The praise brought her closer. Nearer to the flame.
“You make me want to tell you things.”
“What things?”
“I was nine when they first accused Papa. The constable and several men from the village came that night, with lanterns and torches, and shouted things about the gallows.”
“But they set him free.”
“Yes, they set him free. One week later, the same men came back. They threw stones through the windows and eggs at the walls and screamed that no woman killer should live free.” The knot in his throat bobbed. “We could not go anywhere. The ladies shunned my mother. The men cursed at us. So many times, the village urchins pounced on Aaron and Hugh and me…beat us so bad we learned how to beat them back.”
“I am sorry, Felton. So very sorry.”
“I couldn’t run away like Aaron.
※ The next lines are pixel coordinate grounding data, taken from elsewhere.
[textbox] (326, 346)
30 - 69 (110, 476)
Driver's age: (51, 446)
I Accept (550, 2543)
I couldn’t run away like Hugh. I had to stay here. I had to make things right. I had to find the man who did this to us so the Northwood name could be clean.”
“You will find him.”
“He didn’t just kill your mother. He killed Hugh…he killed so much he …” He shook his head, glanced up at the ceiling. “I do not know. Sometimes I wish I could just forget all of it. I wish I could pretend, like Papa, that it did not exist.”
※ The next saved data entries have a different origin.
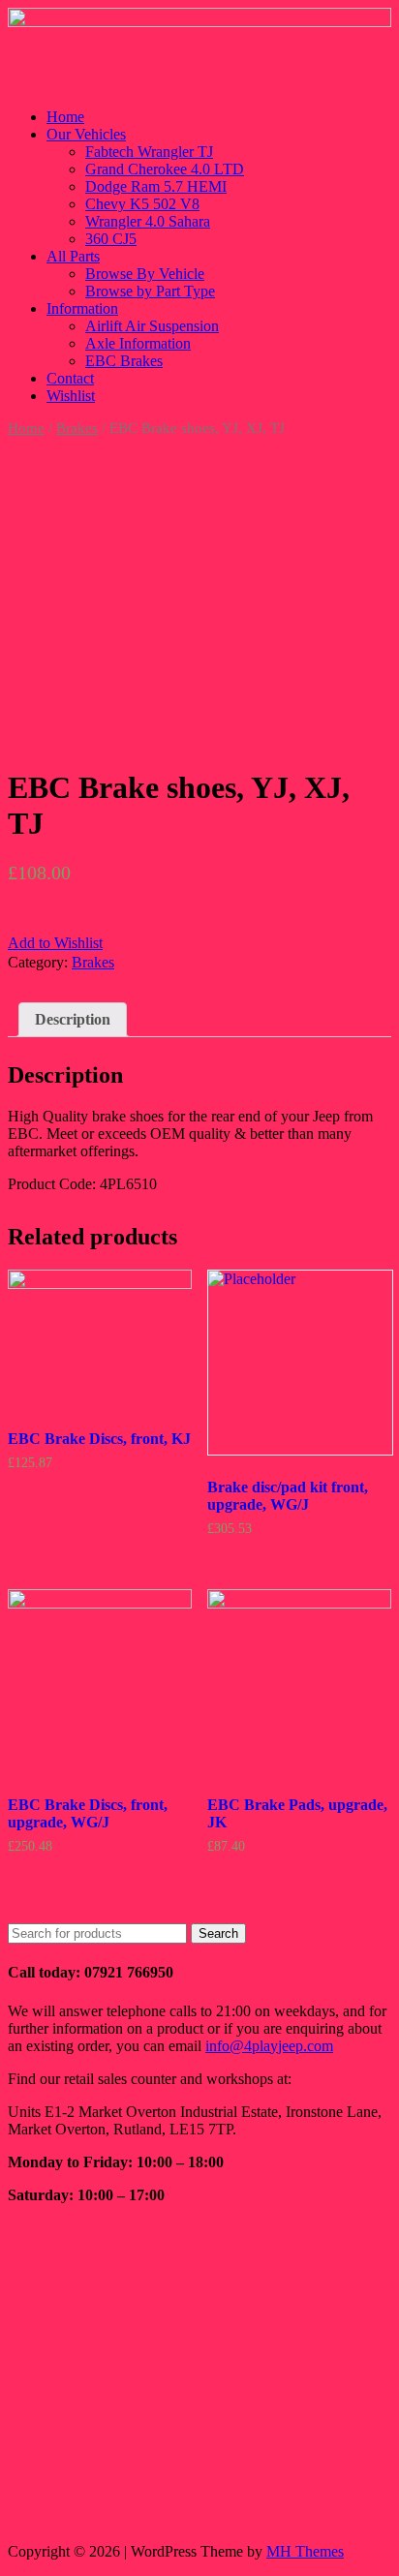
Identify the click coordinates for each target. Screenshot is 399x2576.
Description (72, 1019)
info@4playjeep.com (269, 2046)
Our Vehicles (86, 134)
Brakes (77, 428)
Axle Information (138, 343)
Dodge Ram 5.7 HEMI (156, 186)
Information (82, 308)
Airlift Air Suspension (152, 326)
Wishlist (70, 395)
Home (65, 116)
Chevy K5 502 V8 (142, 204)
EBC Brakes (124, 361)
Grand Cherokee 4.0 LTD (164, 169)
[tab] (72, 1019)
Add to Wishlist (55, 943)
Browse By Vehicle (144, 273)
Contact (70, 378)
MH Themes (305, 2551)
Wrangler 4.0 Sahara (147, 221)
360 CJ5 (111, 238)
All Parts (73, 256)
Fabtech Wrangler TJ (149, 151)
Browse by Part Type (150, 291)
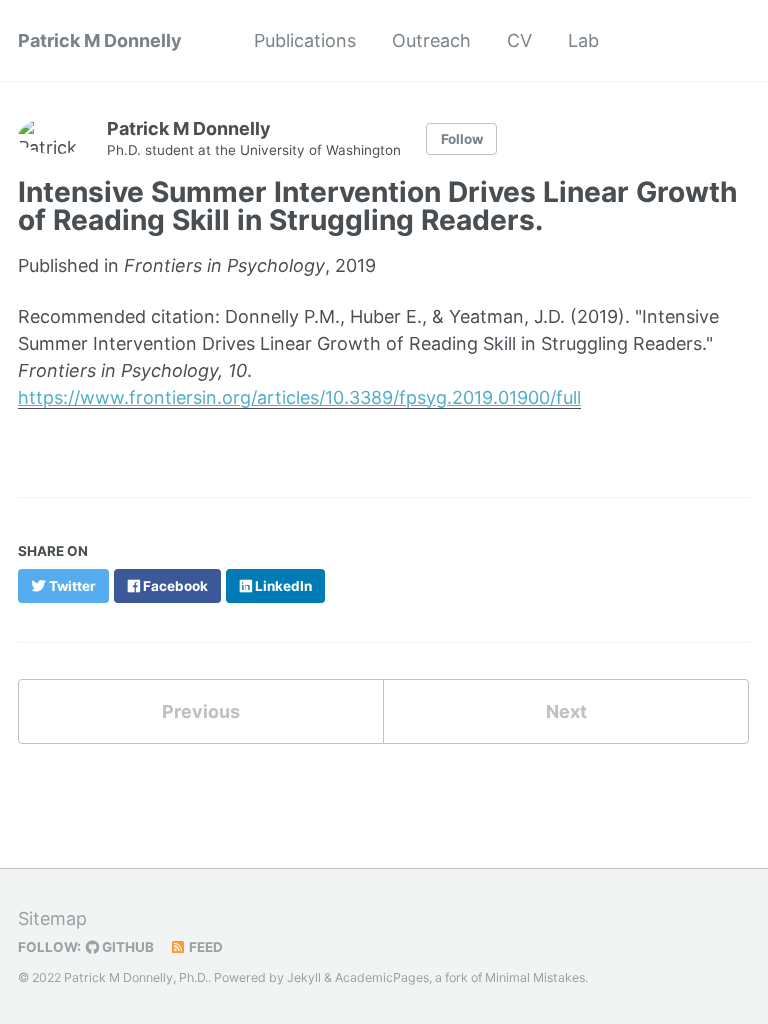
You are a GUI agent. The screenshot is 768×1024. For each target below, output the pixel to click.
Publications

“Pretending does not make things different.”
“No.”
“Someday you shall be happy, Felton. This will be over. Then you can run away or stay here forever or do anything in the world you wish.”
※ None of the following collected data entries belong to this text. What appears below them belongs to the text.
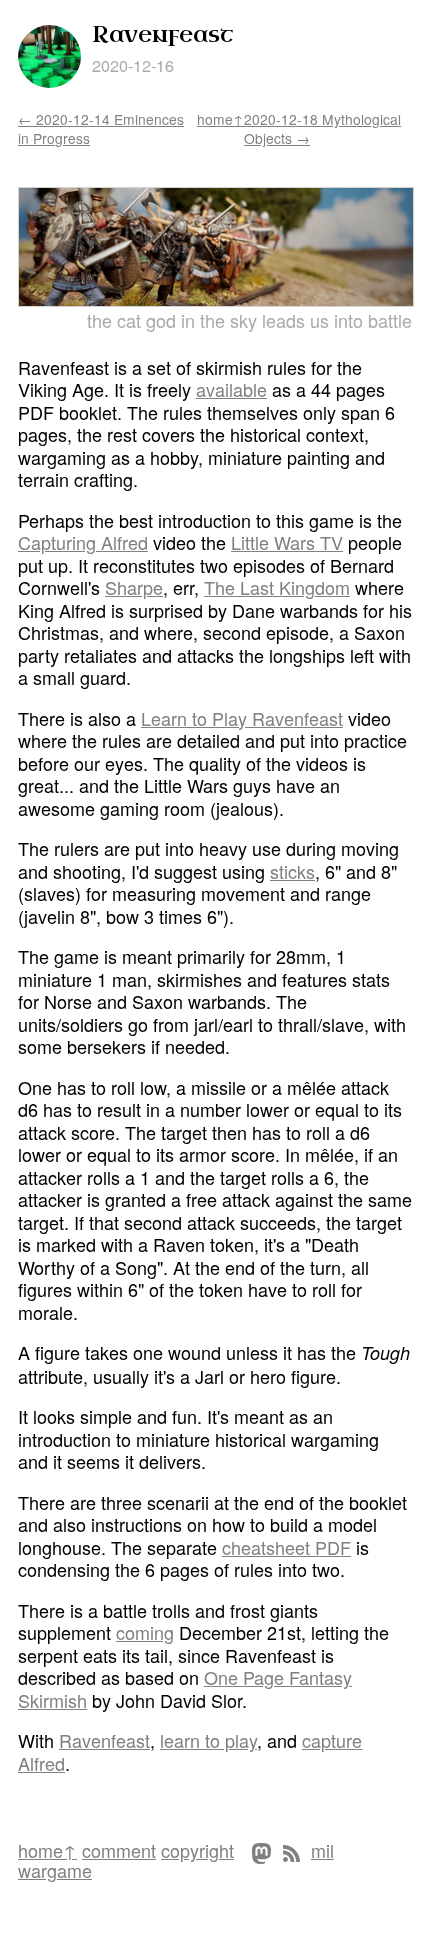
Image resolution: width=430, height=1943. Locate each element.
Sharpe (134, 587)
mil (322, 1850)
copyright (197, 1850)
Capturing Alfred (83, 542)
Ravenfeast (104, 1740)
“And you?” He drew closer. He pried her hands from their death clasp on the glass and tangled her fingers with his. “What do you wish of everything in the world?”
“To be free of the nightmares.”
He drew closer.
To be the mermaid in the sea.
Closer, nose brushing hers.
To kiss the man in the rowboat.
His mouth fell next to her lips. He lingered there, breathing against her, and one of his hands seeped into her hair. He waited, waited, waited.
Her heart faltered with the same thrill of dipping in and out of the ocean, and breaking the surface, and leaping with a salty splash into his kiss.
His hands seized her face. He pressed hard, quick, roving her lips, drinking her love. Yes, she was burning, just as the moth. She’d known it would burn. He was out of control, and she was out of her mind, and the flames choked her and thrilled her and engulfed her.